Copy word for word the lines below, from the line with "Identify the location of table-row: €1/lesson" to the line with "The height and", and leave out the pictures.

Start of Provided records

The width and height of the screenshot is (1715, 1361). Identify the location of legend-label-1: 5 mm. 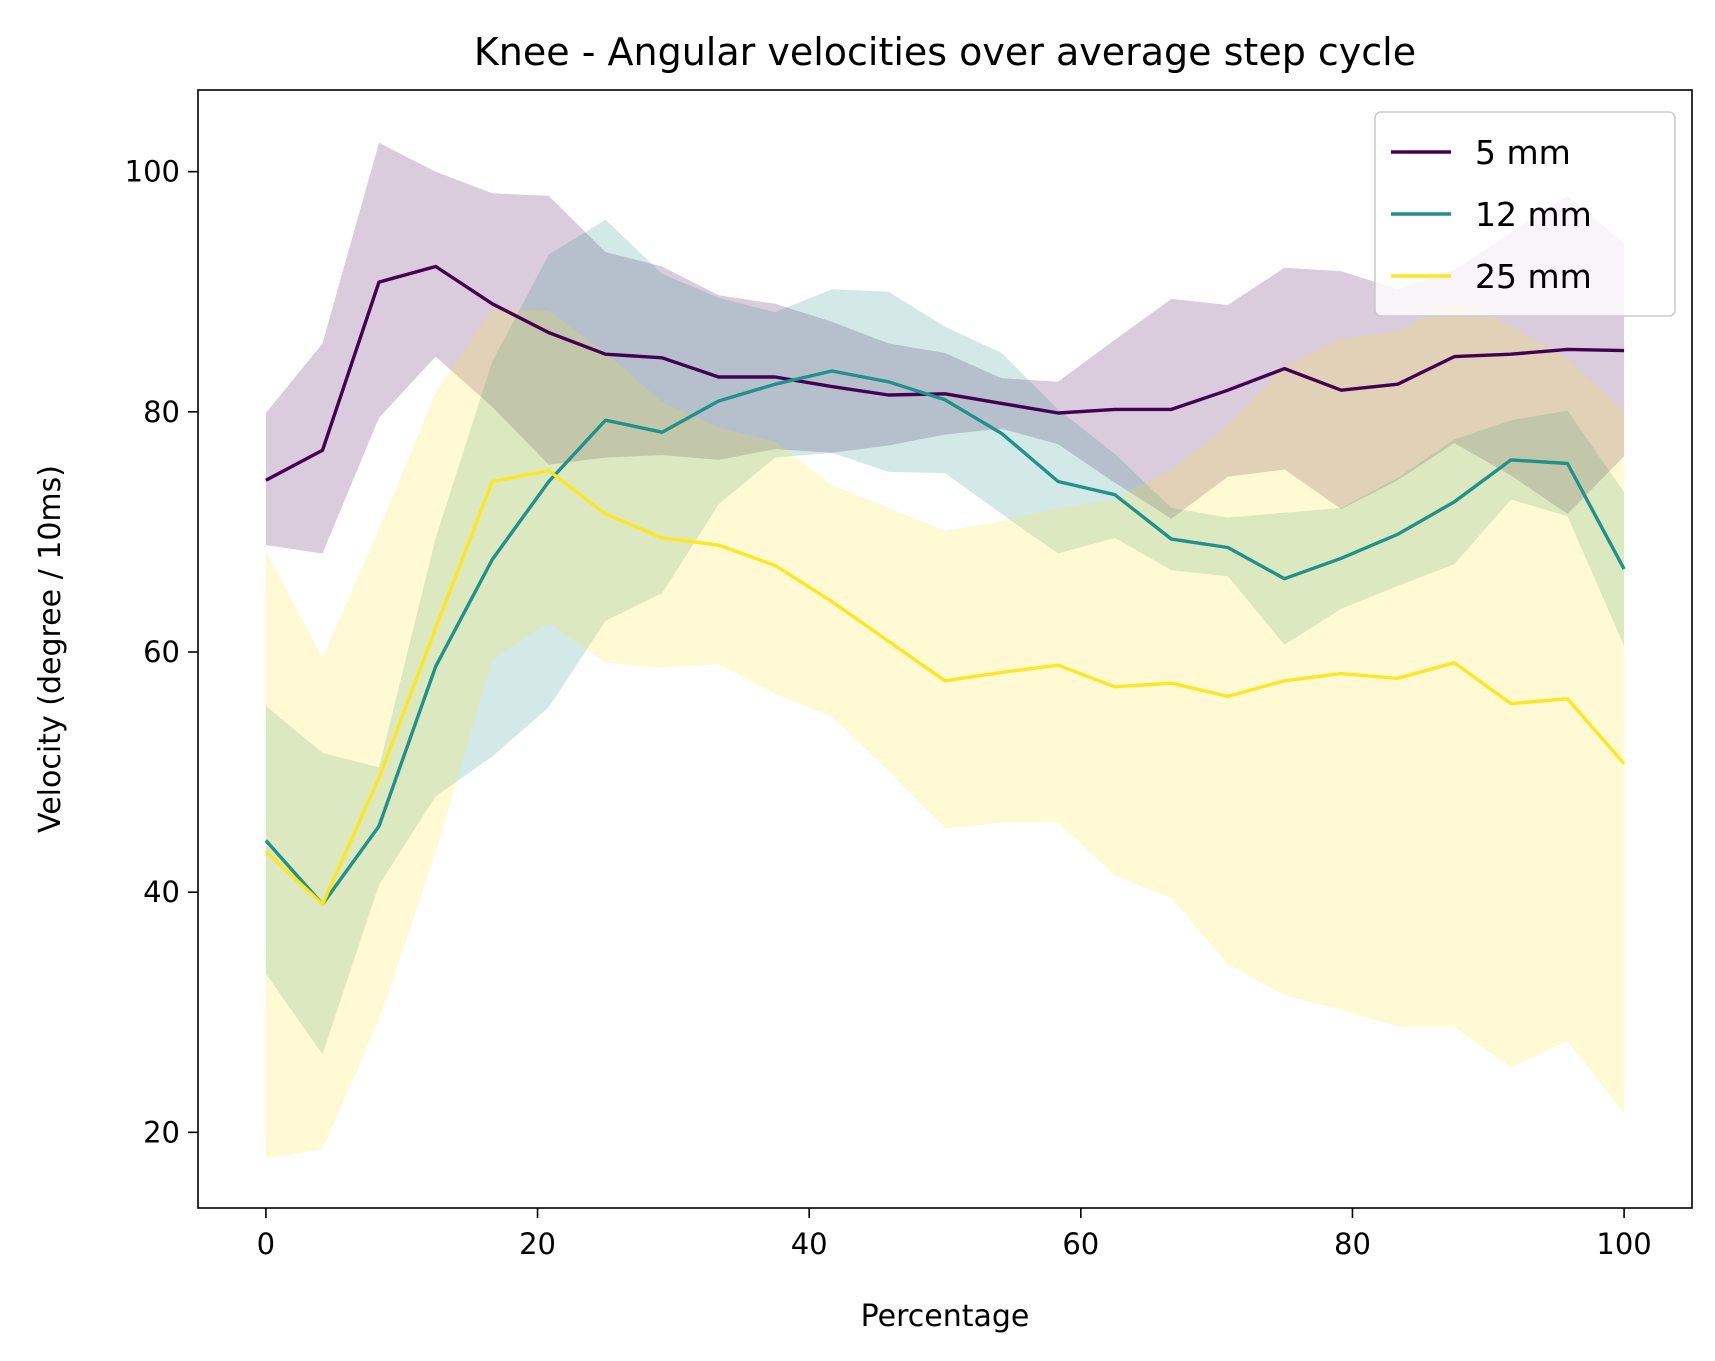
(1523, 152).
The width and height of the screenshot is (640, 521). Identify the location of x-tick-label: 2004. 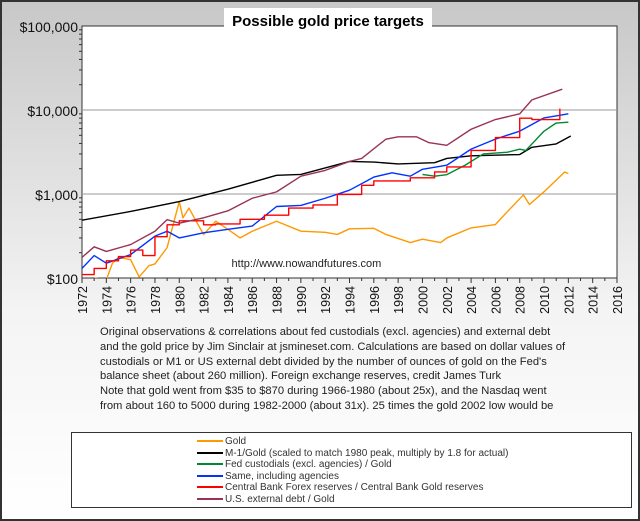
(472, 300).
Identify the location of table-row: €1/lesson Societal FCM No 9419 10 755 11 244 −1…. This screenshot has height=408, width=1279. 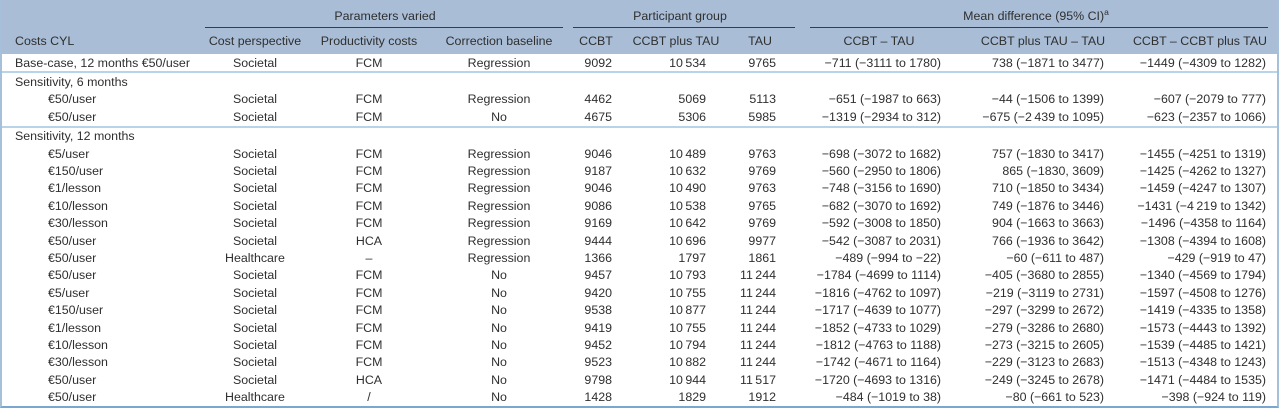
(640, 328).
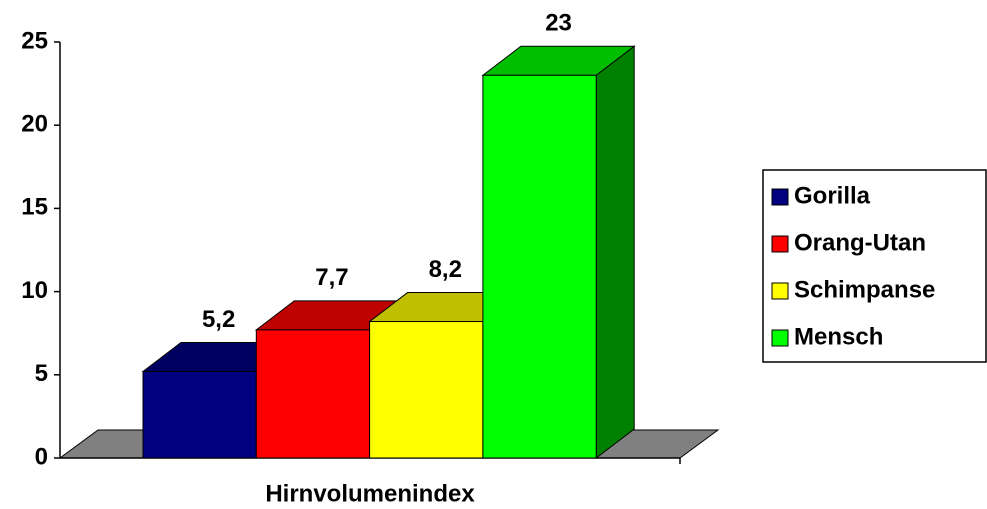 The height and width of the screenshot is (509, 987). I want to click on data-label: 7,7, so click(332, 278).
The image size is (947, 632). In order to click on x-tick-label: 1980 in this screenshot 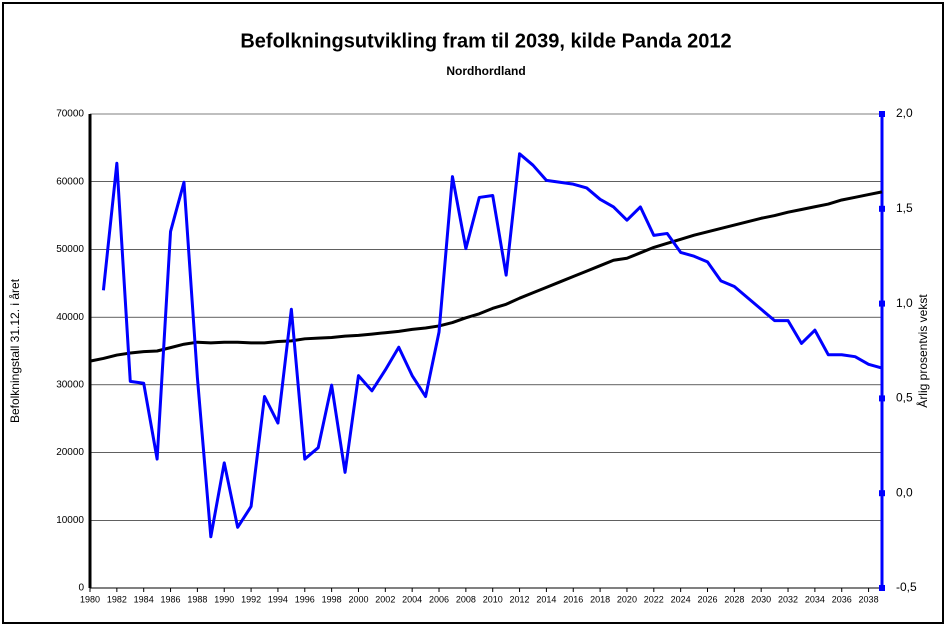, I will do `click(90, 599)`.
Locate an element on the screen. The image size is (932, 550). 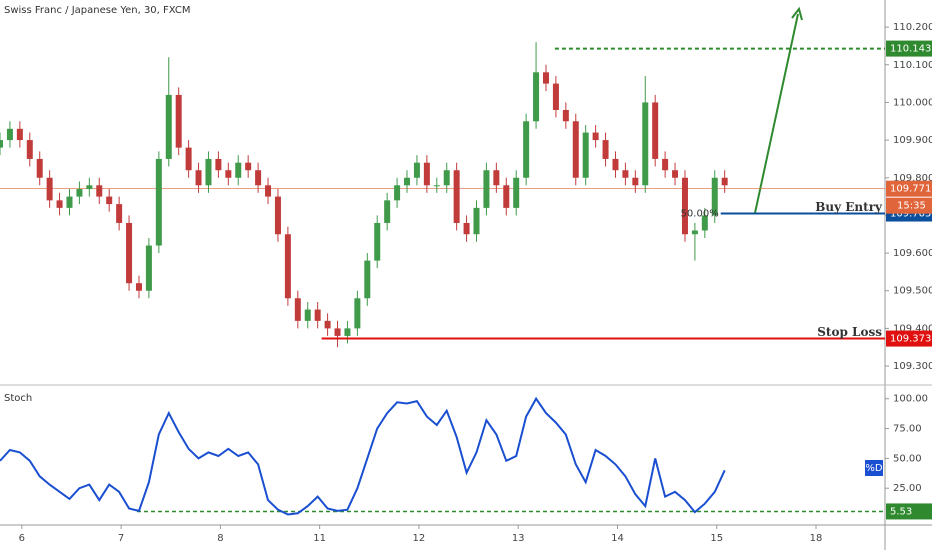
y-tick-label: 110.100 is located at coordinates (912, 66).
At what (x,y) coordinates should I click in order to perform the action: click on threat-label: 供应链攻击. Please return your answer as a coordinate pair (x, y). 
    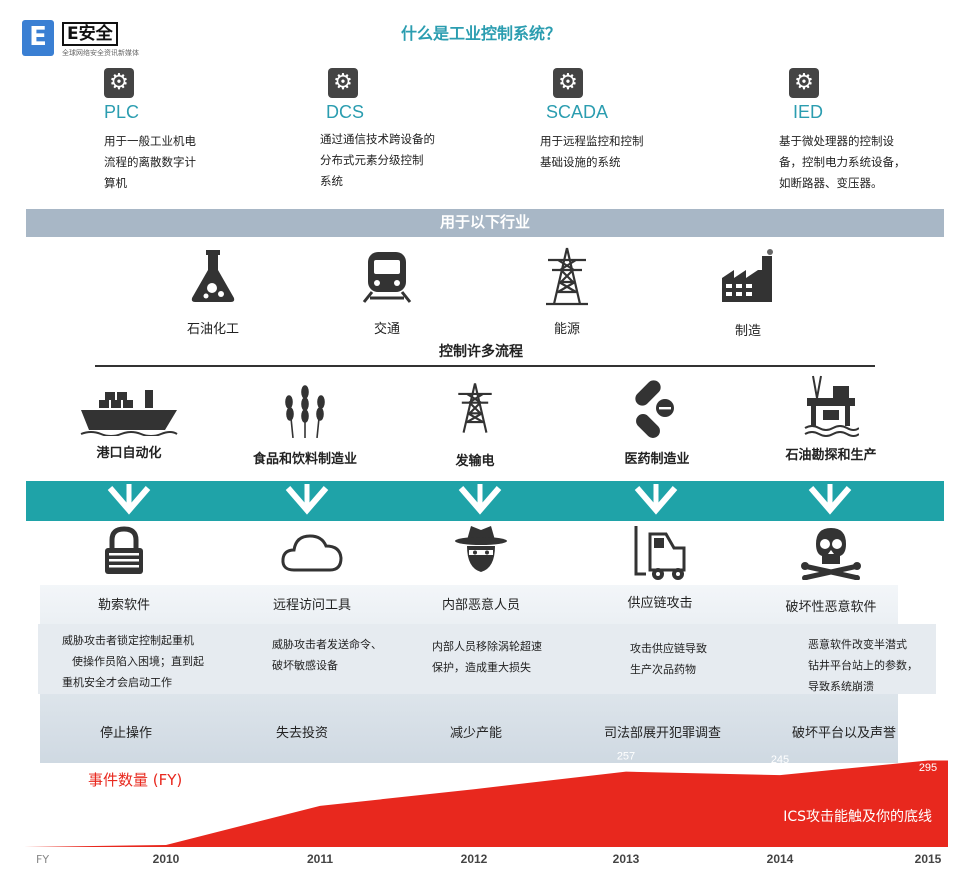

End of Provided records

## Expected answer
Identify the location of table-row: €1/lesson Societal FCM No 9419 10 755 11 244 −1…. This screenshot has height=408, width=1279. 
(640, 328).
 The height and width of the screenshot is (509, 987). I want to click on data-label: 7,7, so click(332, 278).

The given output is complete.